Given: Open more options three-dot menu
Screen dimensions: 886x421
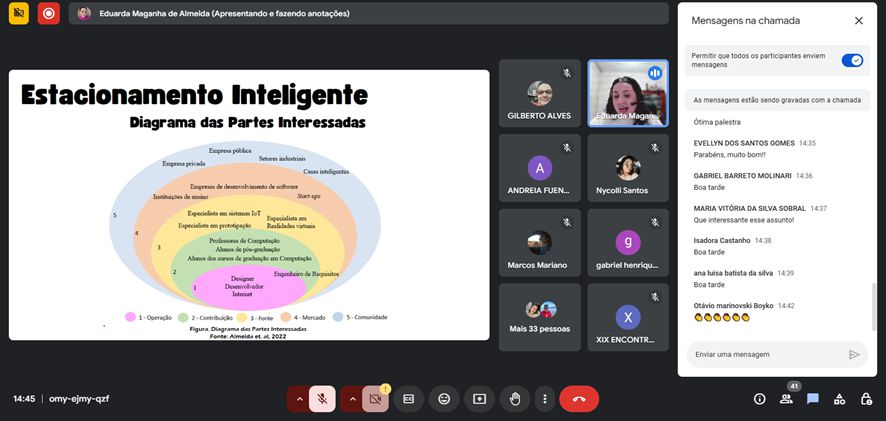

──────────

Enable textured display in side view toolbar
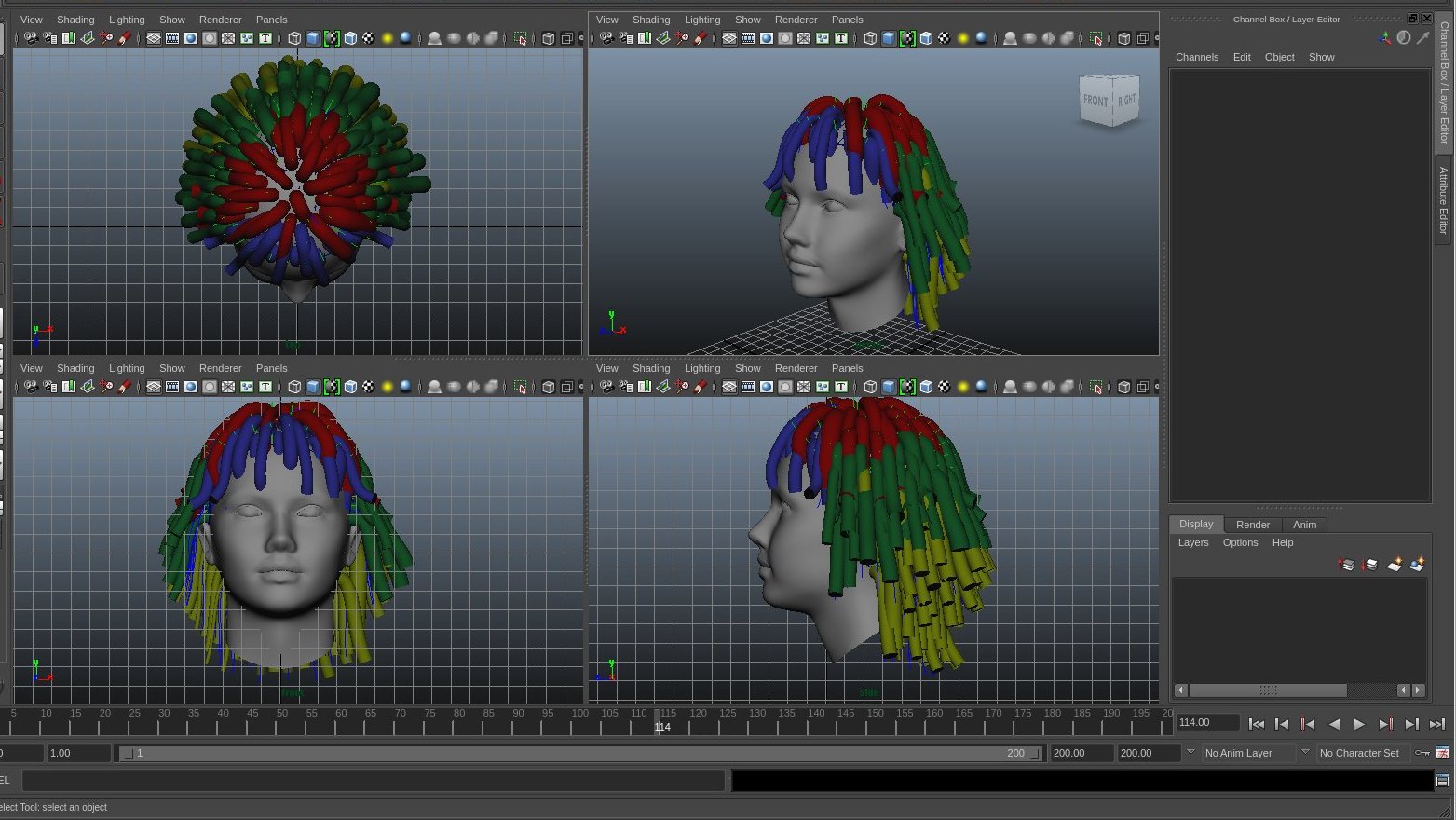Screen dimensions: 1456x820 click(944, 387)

──────────

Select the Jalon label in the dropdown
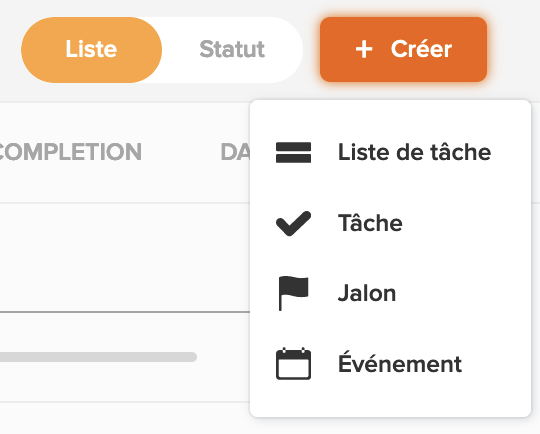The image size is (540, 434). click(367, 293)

──────────

— Problem details —
Starting at the line with "Given: Open more options three-dot menu" and ending at the line with "Screen dimensions: 886x421", print each line of the listing above exactly, with no other lines.

— Answer box —
Given: Open more options three-dot menu
Screen dimensions: 886x421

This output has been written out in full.